Brühl – Wolfgang Poschmann (CDU), Heinz Jung (SPD) und Robert Sasse (Grüne) heißen die neuen stellvertretenden Bürgermeister der Stadt Brühl. Es war die erste Entscheidung, die der gerade erst konstituierte Stadtrat zu fällen hatte, und sie wurde sogleich kontrovers diskutiert. Konkret waren sich unter anderem nicht alle Ratsmitglieder einig darüber, wie viele stellvertretende Bürgermeister es zukünftig geben soll. Zwar stimmten die Politiker letztendlich mehrheitlich für drei Stellvertreter, das stieß jedoch nicht bei allen Beteiligten auf Zustimmung.

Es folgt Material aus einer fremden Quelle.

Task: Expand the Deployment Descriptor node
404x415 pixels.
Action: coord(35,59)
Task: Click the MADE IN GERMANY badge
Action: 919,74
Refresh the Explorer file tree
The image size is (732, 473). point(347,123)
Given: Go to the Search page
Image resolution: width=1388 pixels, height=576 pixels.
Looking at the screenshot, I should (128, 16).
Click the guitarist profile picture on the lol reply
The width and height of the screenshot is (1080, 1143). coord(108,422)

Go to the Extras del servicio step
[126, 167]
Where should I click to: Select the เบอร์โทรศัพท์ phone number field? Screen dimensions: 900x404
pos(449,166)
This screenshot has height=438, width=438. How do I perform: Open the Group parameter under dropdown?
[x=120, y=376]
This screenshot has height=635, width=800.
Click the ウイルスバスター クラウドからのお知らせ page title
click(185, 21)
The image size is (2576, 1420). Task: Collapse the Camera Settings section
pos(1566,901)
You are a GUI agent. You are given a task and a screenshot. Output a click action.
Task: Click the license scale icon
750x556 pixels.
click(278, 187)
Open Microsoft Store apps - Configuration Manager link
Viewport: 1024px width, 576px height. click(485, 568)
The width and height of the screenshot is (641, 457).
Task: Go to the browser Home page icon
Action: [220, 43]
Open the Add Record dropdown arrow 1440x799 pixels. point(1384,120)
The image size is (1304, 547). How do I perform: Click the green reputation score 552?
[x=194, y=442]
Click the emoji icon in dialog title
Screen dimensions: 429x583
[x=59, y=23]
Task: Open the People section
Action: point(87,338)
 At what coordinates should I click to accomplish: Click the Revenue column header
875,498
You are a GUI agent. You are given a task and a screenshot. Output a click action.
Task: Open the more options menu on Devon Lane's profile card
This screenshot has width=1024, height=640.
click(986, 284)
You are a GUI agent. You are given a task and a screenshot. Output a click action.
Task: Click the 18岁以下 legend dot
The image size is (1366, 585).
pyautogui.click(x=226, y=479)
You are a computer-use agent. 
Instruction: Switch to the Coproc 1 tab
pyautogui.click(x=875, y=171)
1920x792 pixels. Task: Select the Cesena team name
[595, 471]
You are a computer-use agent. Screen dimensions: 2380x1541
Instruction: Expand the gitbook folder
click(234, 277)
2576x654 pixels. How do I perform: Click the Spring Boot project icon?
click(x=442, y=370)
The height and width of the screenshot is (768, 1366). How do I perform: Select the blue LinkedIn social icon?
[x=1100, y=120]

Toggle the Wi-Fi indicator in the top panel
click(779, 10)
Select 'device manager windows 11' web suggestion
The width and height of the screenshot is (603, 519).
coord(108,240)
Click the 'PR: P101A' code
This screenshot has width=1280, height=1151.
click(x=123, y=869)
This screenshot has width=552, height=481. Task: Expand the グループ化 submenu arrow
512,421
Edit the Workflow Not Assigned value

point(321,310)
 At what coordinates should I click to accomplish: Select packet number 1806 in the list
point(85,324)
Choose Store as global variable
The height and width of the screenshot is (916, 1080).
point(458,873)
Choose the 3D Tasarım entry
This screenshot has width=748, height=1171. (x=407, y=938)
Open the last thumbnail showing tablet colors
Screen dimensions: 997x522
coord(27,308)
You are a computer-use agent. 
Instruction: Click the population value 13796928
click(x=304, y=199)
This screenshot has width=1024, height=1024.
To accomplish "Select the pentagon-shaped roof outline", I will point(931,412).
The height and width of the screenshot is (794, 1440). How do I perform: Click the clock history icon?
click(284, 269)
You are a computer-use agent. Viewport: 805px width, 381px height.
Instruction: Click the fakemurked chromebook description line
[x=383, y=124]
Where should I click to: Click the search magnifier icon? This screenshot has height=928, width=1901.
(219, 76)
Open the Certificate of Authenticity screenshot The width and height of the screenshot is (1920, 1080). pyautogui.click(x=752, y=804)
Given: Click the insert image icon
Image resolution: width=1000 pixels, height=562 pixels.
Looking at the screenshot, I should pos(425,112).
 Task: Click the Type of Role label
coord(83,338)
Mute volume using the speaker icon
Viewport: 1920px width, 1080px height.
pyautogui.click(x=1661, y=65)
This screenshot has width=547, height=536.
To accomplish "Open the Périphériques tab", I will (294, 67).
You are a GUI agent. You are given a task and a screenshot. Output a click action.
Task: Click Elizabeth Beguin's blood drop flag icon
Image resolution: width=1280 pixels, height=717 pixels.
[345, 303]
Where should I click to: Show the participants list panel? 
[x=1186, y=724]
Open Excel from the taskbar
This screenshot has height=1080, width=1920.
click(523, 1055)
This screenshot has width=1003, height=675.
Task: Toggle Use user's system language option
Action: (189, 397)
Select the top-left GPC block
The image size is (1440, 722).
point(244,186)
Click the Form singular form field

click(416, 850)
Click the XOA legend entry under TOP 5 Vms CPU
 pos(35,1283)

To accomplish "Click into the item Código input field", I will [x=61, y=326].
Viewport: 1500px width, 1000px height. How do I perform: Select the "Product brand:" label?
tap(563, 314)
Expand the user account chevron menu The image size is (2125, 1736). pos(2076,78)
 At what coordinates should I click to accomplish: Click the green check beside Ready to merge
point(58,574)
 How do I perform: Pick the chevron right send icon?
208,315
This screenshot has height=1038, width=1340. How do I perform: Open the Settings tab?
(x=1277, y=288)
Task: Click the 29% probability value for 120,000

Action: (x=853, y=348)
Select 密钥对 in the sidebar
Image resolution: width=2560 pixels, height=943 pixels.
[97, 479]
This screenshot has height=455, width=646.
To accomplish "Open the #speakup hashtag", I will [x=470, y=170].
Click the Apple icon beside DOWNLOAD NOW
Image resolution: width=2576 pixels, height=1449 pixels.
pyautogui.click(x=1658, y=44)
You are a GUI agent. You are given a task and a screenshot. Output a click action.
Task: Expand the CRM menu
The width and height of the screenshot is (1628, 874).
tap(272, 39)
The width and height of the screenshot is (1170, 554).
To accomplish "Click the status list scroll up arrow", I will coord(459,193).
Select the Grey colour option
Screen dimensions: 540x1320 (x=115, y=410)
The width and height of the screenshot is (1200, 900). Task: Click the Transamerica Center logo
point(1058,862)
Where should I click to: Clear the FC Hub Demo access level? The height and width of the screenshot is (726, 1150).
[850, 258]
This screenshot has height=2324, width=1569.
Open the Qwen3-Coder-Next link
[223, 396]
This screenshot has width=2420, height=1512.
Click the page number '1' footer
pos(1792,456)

„Wir sind der Meinung, dass wir lediglich zwei stellvertretende Bürgermeister brauchen. Nirgendwo im Rhein-Erft-Kreis gibt es drei, dabei sind andere Städte sogar um einiges größer als Brühl“, argumentierte Eckhard Riedel von der Fraktionsgemeinschaft Die Linke/Piraten. Das Geld, das der dritte ehrenamtliche Bürgermeistervertreter als Aufwandsentschädigung erhielte – laut Verwaltung rund 4800 Euro im Jahr – sei in anderen ehrenamtlichen Projekten besser aufgehoben, befand Riedel.
Das sieht die FDP indes etwas anders. „Wir plädieren für vier Stellvertreter“, sagte der liberale Fraktionschef Jochem Pitz und sorgte damit im Ratssaal allseits für Erheiterung – allerdings unfreiwillig, denn sein Antrag war tatsächlich ernst gemeint. „Die Einsätze für die Stellvertreter sind mehr geworden, das liegt unter anderem am demografischen Faktor. Es gibt einfach mehr Altersjubiläen“, erklärte Pitz. Zudem sei es kein gutes Zeichen, wenn es keine Frau im Amt gebe. Der FDP-Chef schlug daher seine Parteikollegin Thea Brämer vor, „die das Amt in den vergangenen fünf Jahren schließlich auch schon hervorragen ausgefüllt hat“. Die Tatsache, dass die FDP bei der jüngsten Kommunalwahl lediglich zwei statt vier Sitze erhalten und so enorm an Einfluss verloren habe, spiele bei der Forderung keine Rolle, so Pitz.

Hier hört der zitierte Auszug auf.